İslam, yalnız Allah'a teslimiyeti bildikçe bu dünyanın geçiciliğini her adımda idrak eden insanı kamil yolculuğun adıdır. Yıllar yılı bize anlatılanların..
( Müslim, akliselimle "gördüğü" anın akışına - kâh hareket kâh susuşla- teslim olandır. Bu teslimiyet cesaret, adalet ve asalet timsalidir...)
İslamın hayatın ve şahsiyetin her anına nüfuz eden biricik hayat kaynağı ve sağlam duruş olduğu ve bu 'ol'uşun pratik hayatta mert patentli "insan" olabilmek anlaşılamadı -ve malesef- anlatılamadı...
İslam, iki hayatta da 'yüzü ve duruşu' olabilecek cesur yürekli-cesur akıllı 'insan'ı işaret eder. Ve bu insan; sadece konuşan, taklit eden, takiye yapan, körü körüne nesnelere, ritüellere, söylentilere, ezberlere, şablon söz ve çıkarımlara, çıkarlara bağlanmış dünyanın kölesi veya maskelisi değil aksine 'hak ve doğru için' her an mücadele eden, mücahade edendir.
İslam, kula kul, dünyaya tapan istemez; aksine Allah'a kulluğu bilen, ömrün her anında ise özgür, adil, üretken aksiyon 'adem'i ister...

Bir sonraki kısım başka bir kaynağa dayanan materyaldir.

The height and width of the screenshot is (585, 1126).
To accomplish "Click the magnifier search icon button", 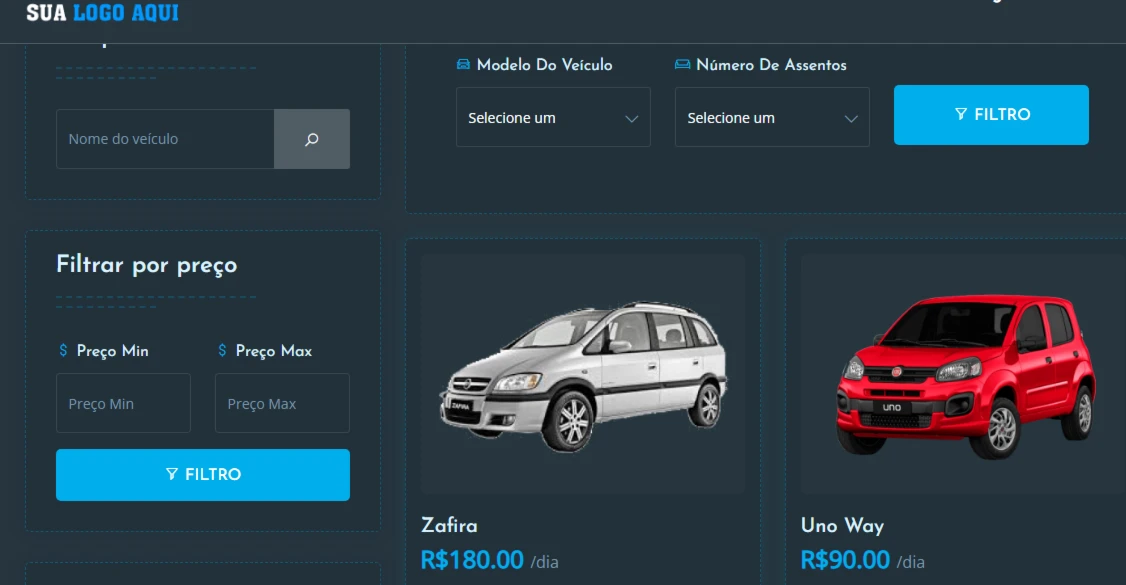I will [312, 139].
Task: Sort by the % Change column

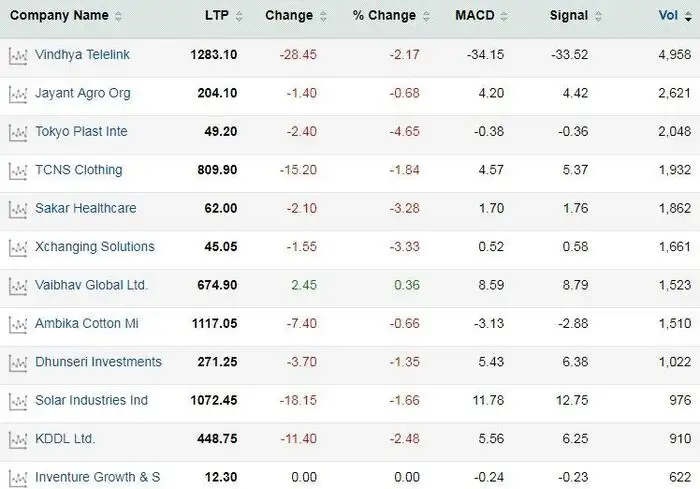Action: pos(384,16)
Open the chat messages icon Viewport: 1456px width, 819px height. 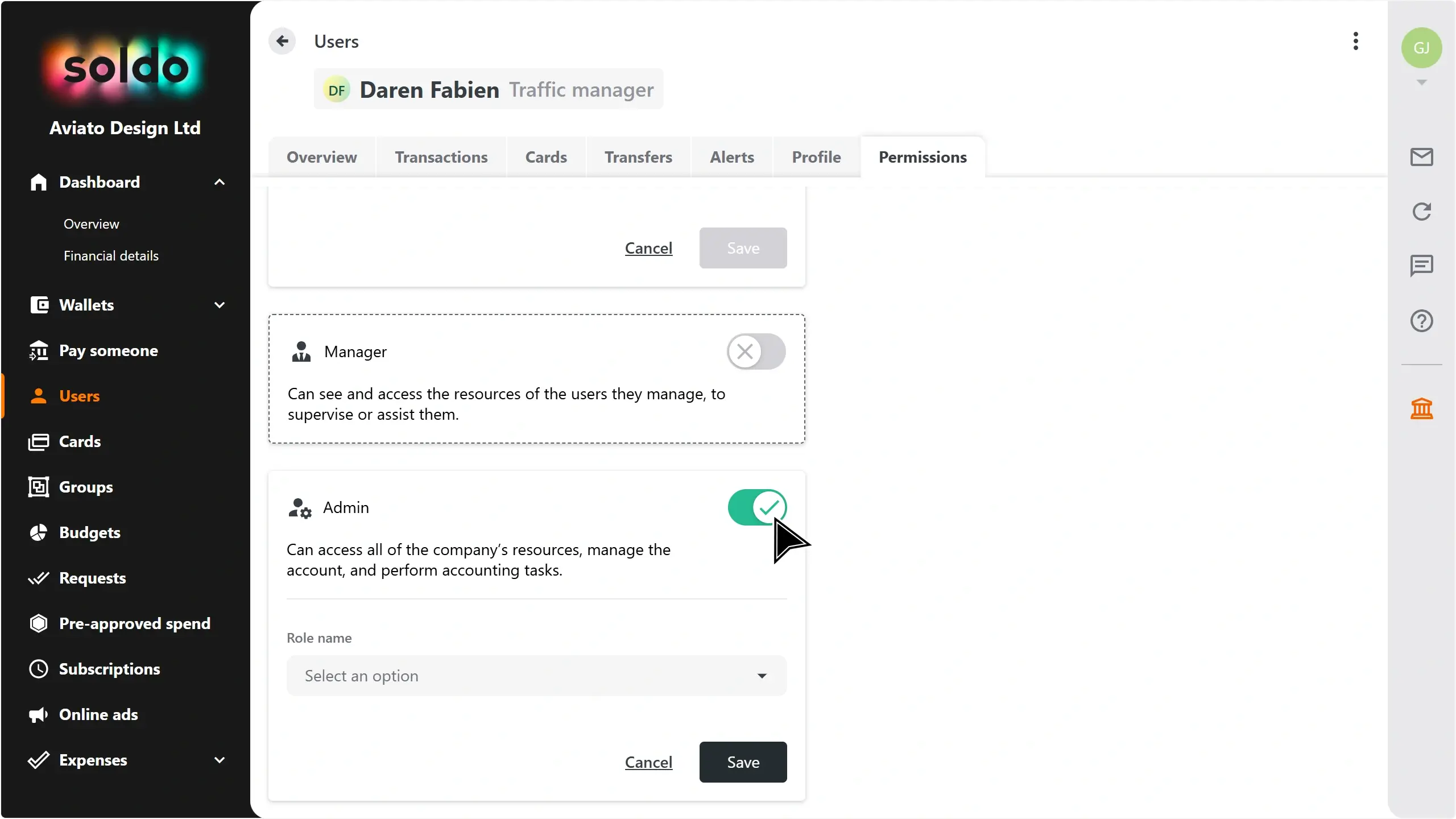[1421, 266]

İslam, yalnız Allah'a teslimiyeti bildikçe bu dünyanın geçiciligini her adımda idrak eden insanıkamil yolculuğunun adıdır. Bence yıllar yılı bize anlatılan (kulların çabası ve dediklerini, yazdıklarını kastediyorum yalnız ve yalnız) kuru, yavan, kitabi, biraz sönük kaldı. İslam ancak kanlı canlı onu yasayabilan insanıkamiller çoğaldıkça anlatılabilecek, yaşatılabilecektir. Fakat bunun için aklıselim icinde, özenli, bilinçli, hakkaniyetli ve elbet surekli çaba gerektir.